— Work instructions —
The answer is the line with "330x471 pixels." and every line after it to the end of the listing, retyped exactly. Pictures do not belong in it.

— Data for review —

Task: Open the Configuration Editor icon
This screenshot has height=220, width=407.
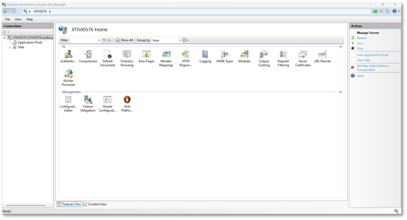Action: click(68, 100)
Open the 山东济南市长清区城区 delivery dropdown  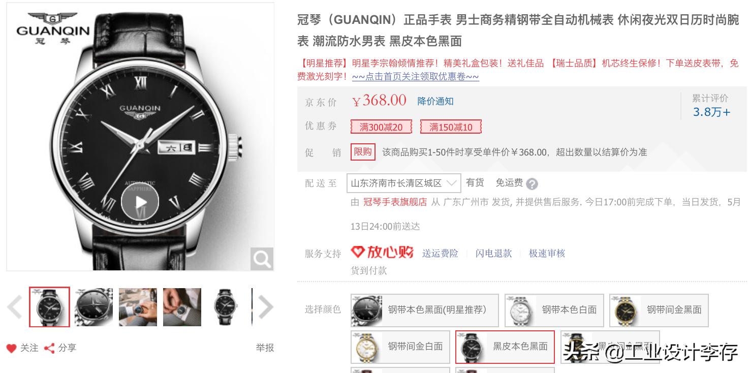pos(403,183)
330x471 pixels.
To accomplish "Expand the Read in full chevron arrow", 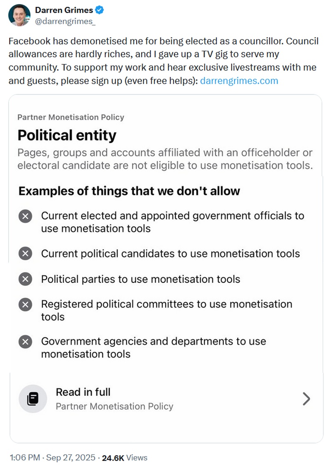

— Response to the exercise —
330x471 pixels.
To accomplish "Expand the Read in full chevron arrow", 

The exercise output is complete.